Что сделать>
1 - Ответьте по фрагменту о Михаиле Стрижове на следующие вопросы.
(а) Началом новой версии какого произведения назван этот текст в аннотации?
(б) Кем якобы является Михаил Стрижов?
(в) Чьими сыновьями названы другие герои?
2 - Продолжите фрагмент о Михаиле Стрижове, начав сразу после его последнего предложения.
====== Фрагмент документа ======
ArtOfWar. Творчество ветеранов последних войн. Сайт имени Владимира Григорьева
Притула Виктор
Оверкиль( Модель для сборки-1)

[Регистрация] [Найти] [Обсуждения] [Новинки] [English] [Помощь] [Построения] [Окопка.ru]
 Ваша оценка:
  • Аннотация:
    Начало новой версии "Пномпеньских ангелов"

  
  ...И лишь после того как автор до последних винтиков разобрал первую главу своего несостоявшегося индокитайского боевика, - осенило!
  А герой-то совсем без биографической истории. Появился как чертик из табакерки со своими алкогольными рефлексиями, а тень совсем не отбрасывает. А кто у нас тень не отбрасывает? Но мы же не вампирские истории рассказываем. У других героев худо-бедно хоть какая-то история. Один - сын легионера, другой - сын эсэсовца, третий - сын сомнительного чекиста, хотя чего сомневаться, в ЧК могли взять и черта лысого. А вот Михаил Стрижов, якобы агент ГРУ (легенда никудышняя), как-то совсем без истории. У бойцов невидимого фронта анкеты за семью замками, да и сама контора отчего-то предпочитает серых мышей. Но в нашей саге собираются личности яркие, каждая из которых
  сама по себе остросюжетная история.
====== Выдержка из данных ======
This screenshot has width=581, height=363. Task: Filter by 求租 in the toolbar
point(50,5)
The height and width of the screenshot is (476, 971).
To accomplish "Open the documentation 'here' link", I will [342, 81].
======
Ответы по порядку>
1 -
(а) «Пномпеньских ангелов».
(б) Агентом ГРУ.
(в) Один — сын легионера, другой — сын эсэсовца, третий — сын сомнительного чекиста.

2 -
  Однажды в Сайгоне, это было в 1980 году автор увидел чудо. Это были шесть резных китайских шариков из слоновой кости, вырезанных один в одном.
  Такие китайские шарики - головоломки состоят из нескольких сфер, каждая из которых вращается свободно, но при этом вырезана из той же самой части материала что и предыдущие. Эти маленькие шедевры обычно состоят из 3 - 7 шариков-слоев, а самый большой в мире шар - загадка сделан из 42 концентрических шаров.
  Резьба по кости "шар в шаре" (вложенные друг в друга костяные ажурные шары, состоящие из миниатюрных фигурок) - вещь, поражающая филигранностью работы.
  Автор вспомнил об этих китайских шариках, когда понял, что задуманная им история должна быть похожа на шарики-загадки. И еще автор подумал, что на такую умопомрачительную работу у китайских мастеров уходили многие годы, хотя , по сути дела, они создавали всего лишь изящные декоративные безделушки.
  Автор не уверен, что у него хватит времени и сил довести до конца эту историю, но минимум три слоя-шарика он надеется вырезать из большого текстового массива политической и социальной истории ХХ века, на вторую половину которого пришлась большая часть его жизни.
  Автор предупреждает, что пишет он медленно. Да по другому и нельзя.
  Лихая кавалерийская атака на первую версию книги закончилась оглушительным фиаско, напомнившим автору знаменитую атаку легкой английской кавалерии под Балаклавой.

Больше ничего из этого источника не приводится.